Claudin‐4 is required for EGFR‐mediated alveolar epithelial migration

Claudin‐4 is tetraspan membrane protein known to play a role in paracellular conductance at tight junctions. Recent studies have shown an uncharacteristic diffuse localization of this protein in epithelial injury and this change in protein trafficking remains unexplained. It is our hypothesis that claudin‐4 plays a role in response to injury. To test this hypothesis, we utilized an alveolar epithelial type 2 cell scratch‐wound healing model. Claudin‐4 expression increased significantly with wounding whereas other claudins remained unchanged. Claudin‐4 expression was higher only in cells along the wound edge, and the protein was widely distributed in the cells.
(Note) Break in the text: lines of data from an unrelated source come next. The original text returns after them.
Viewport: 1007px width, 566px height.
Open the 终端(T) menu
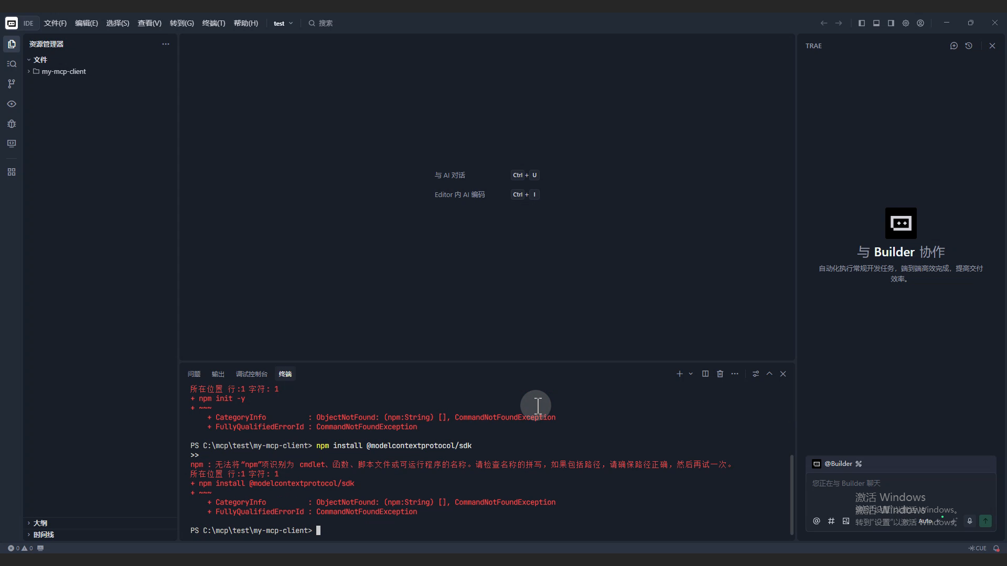(x=213, y=23)
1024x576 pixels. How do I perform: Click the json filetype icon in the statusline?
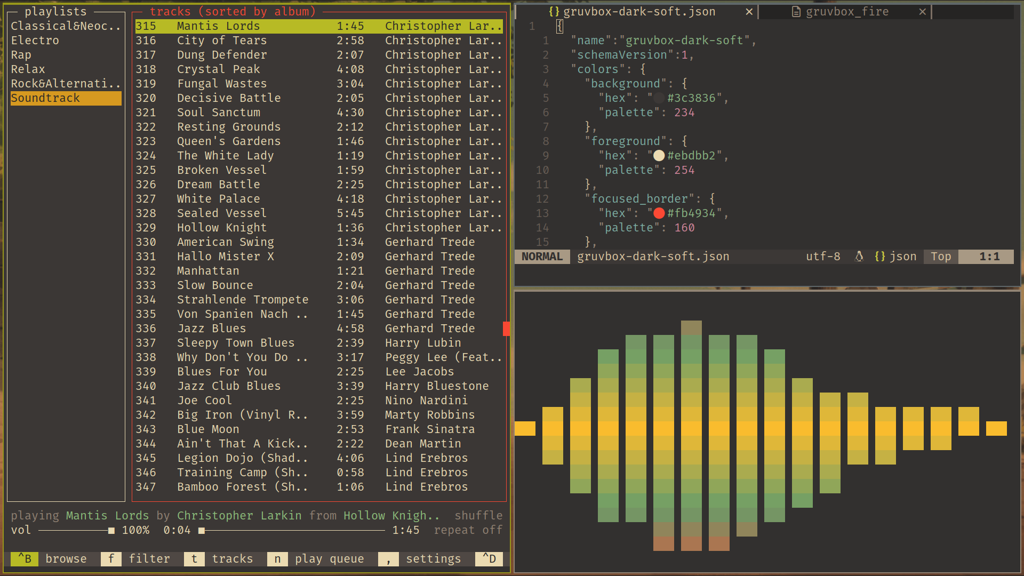[880, 256]
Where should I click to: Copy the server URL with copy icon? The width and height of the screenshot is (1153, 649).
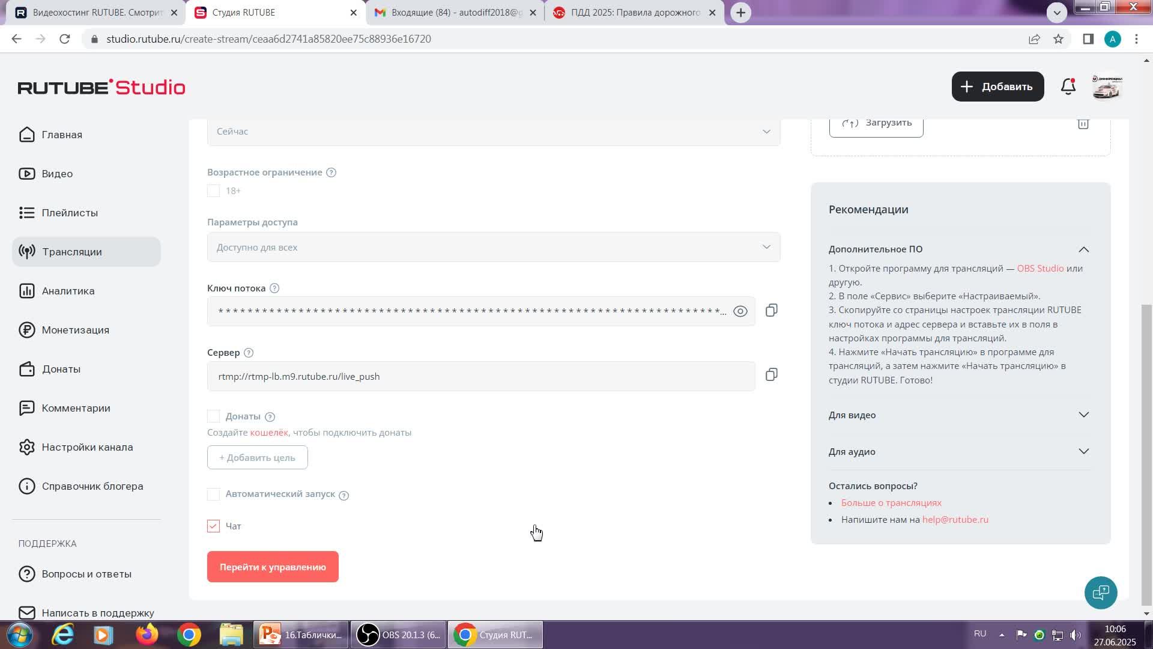coord(772,375)
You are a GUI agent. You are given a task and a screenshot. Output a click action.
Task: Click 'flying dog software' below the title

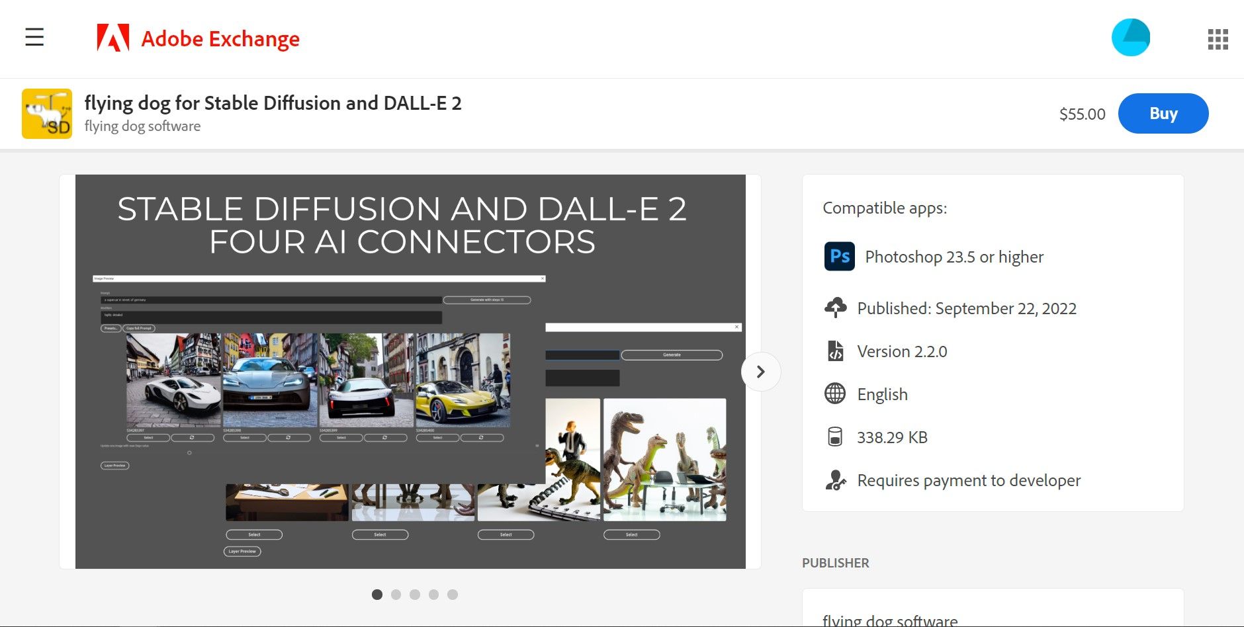point(142,126)
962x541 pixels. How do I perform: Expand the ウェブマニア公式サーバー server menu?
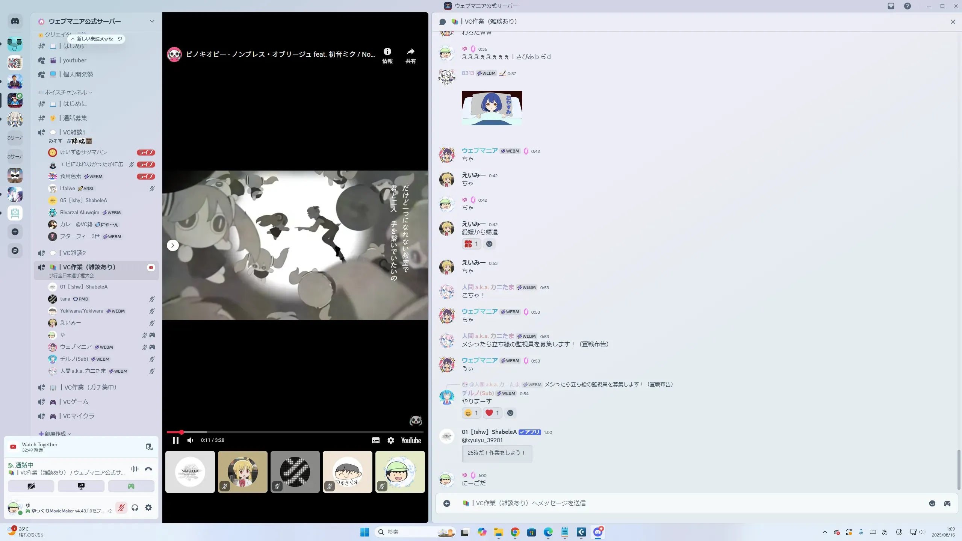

This change in trafficking was unique to claudin‐4 compared with other claudins and zona occludens‐1 (ZO‐1). Inhibition of claudin‐4 with a blocking peptide or siRNA delayed wound healing, indicating a potential role in repair. Since previous studies have shown claudin‐4 is induced by epidermal growth factor (EGF), we studied the activation of its receptor (EGFR) in this model. EGFR was activated along the wound edge in a pattern similar to the increase in claudin‐4. Inhibition of EGFR by AG1478 blocked the increase in claudin‐4 and delayed wound healing comparably to inhibition of claudin‐4 alone. We propose that expression of claudin‐4 is locally induced in wounded epithelia by EGFR and that claudin‐4 plays a novel role in EGFR‐mediated wound healing.